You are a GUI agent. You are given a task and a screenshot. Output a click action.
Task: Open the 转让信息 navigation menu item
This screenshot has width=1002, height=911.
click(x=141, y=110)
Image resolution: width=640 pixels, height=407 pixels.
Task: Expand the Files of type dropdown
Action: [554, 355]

=-=-=

Work to complete:
Retype all of the records above, word for word.

Solution for this exercise:
You are a GUI agent. You are given a task and a screenshot. Output a click action.
Task: Open the 转让信息 navigation menu item
This screenshot has width=1002, height=911.
click(x=141, y=110)
Image resolution: width=640 pixels, height=407 pixels.
Task: Expand the Files of type dropdown
Action: [554, 355]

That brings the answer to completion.